Łukasz Gąsior

Personal information
- Full name: Łukasz Waldemar Gąsior
- National team: Poland
- Born: 14 January 1986 (age 40) Łowicz, Poland
- Height: 1.87 m (6 ft 2 in)
- Weight: 80 kg (176 lb)

Sport
- Sport: Swimming
- Strokes: Freestyle
- Club: AZS Warszawa

Medal record
Men's swimming
Representing Poland
European Junior Championships
| Gold medal – first place | 2004 Lisbon | 50 m freestyle |
| Gold medal – first place | 2004 Lisbon | 100 m freestyle |
| Bronze medal – third place | 2004 Lisbon | 200 m freestyle |

= Łukasz Gąsior =

Polish swimmer (born 1986)

Łukasz Waldemar Gąsior (born January 14, 1986) is a Polish swimmer, who specialized in middle-distance freestyle events.
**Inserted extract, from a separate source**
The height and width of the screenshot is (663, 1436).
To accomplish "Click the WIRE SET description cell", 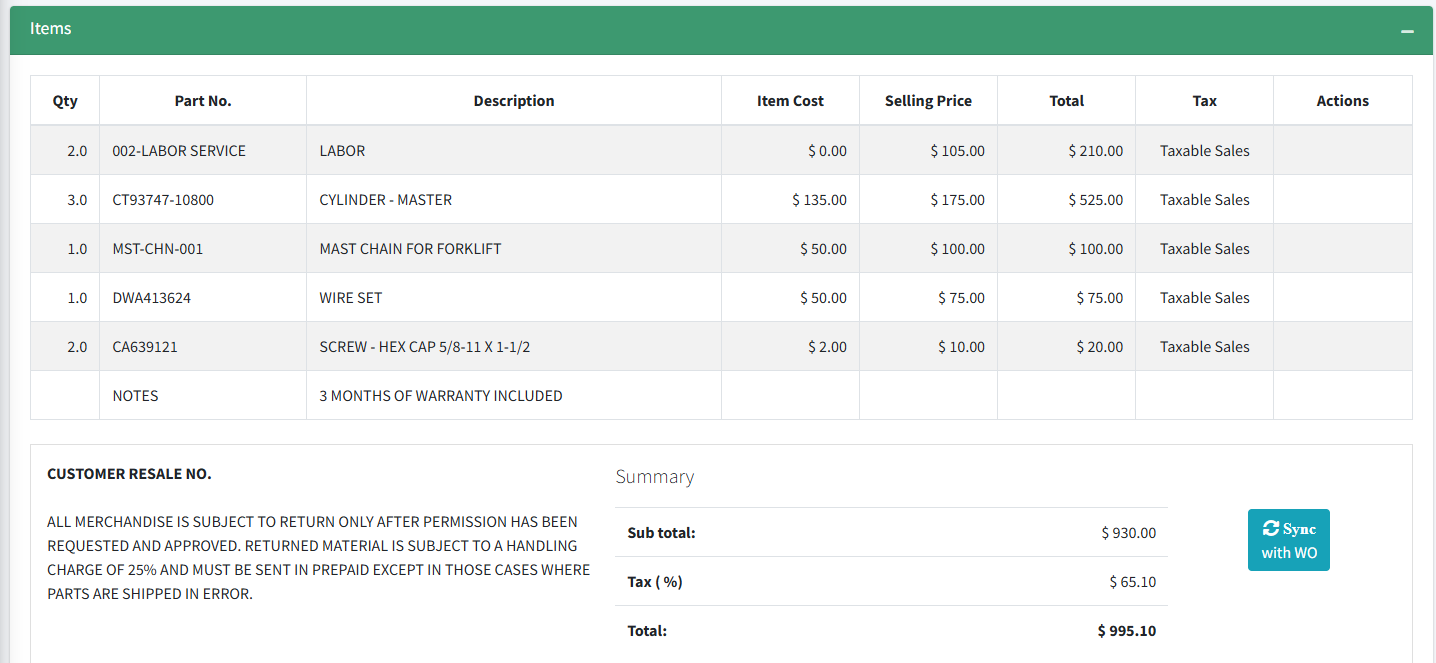I will coord(351,298).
He represented his nation Poland at the 2008 Summer Olympics, and won a career total of three medals (two golds and one bronze) in a major international competition, spanning the 2004 European Junior Swimming Championships in Lisbon, Portugal.
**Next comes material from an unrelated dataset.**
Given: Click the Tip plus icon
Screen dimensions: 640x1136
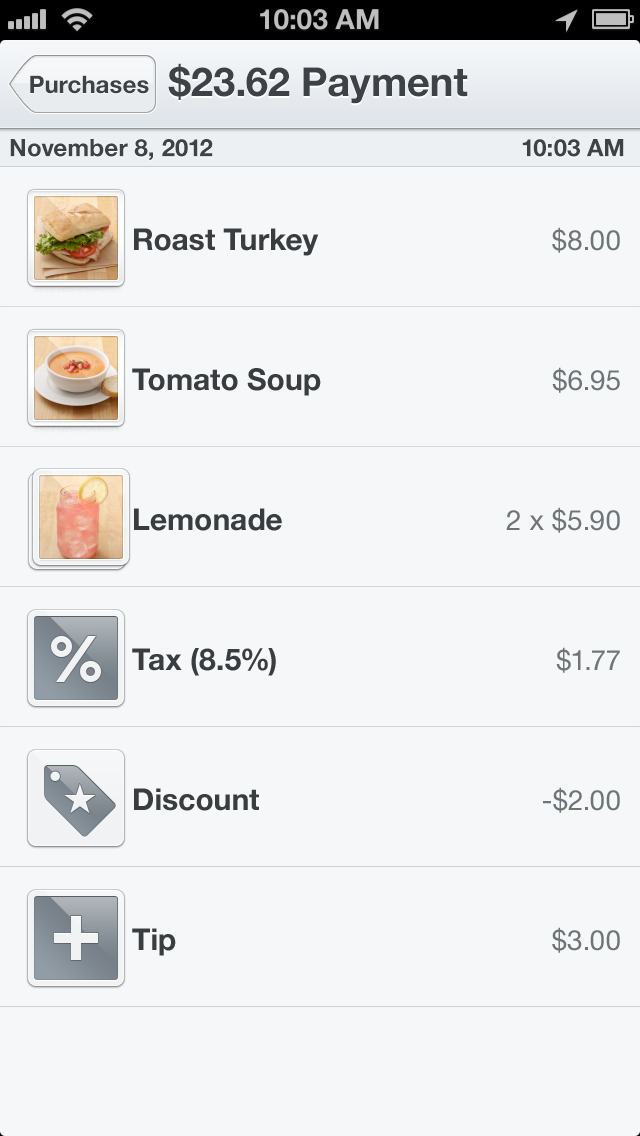Looking at the screenshot, I should (x=76, y=938).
Gasior competed for the Polish squad in two swimming events at the 2008 Summer Olympics in Beijing. He raced to a sixth-seeded time in 1:48.52 coming to the top-eight final to dip beneath the FINA B-standard (1:48.72) by two tenths of a second (0.2) at the European Championships five months earlier in Eindhoven, Netherlands. In the 200 m freestyle, Gasior rounded out the field to eighth in the last of eight heats with a frustrating 1:49.25, trailing eventual Olympic champion Michael Phelps of the United States and runner-up Park Tae-hwan of South by nearly four seconds, and missing the semifinals with a thirty-fourth place finish from the prelims. Gasior also teamed up with Łukasz Wójt, Michał Rokicki, and Przemysław Stańczyk in the 4 × 200 m freestyle relay. Swimming the lead-off leg, Gasior recorded a split of 1:48.40, and the Polish team went on to finish heat two in seventh place and fourteenth overall with a final time of 7:18.09.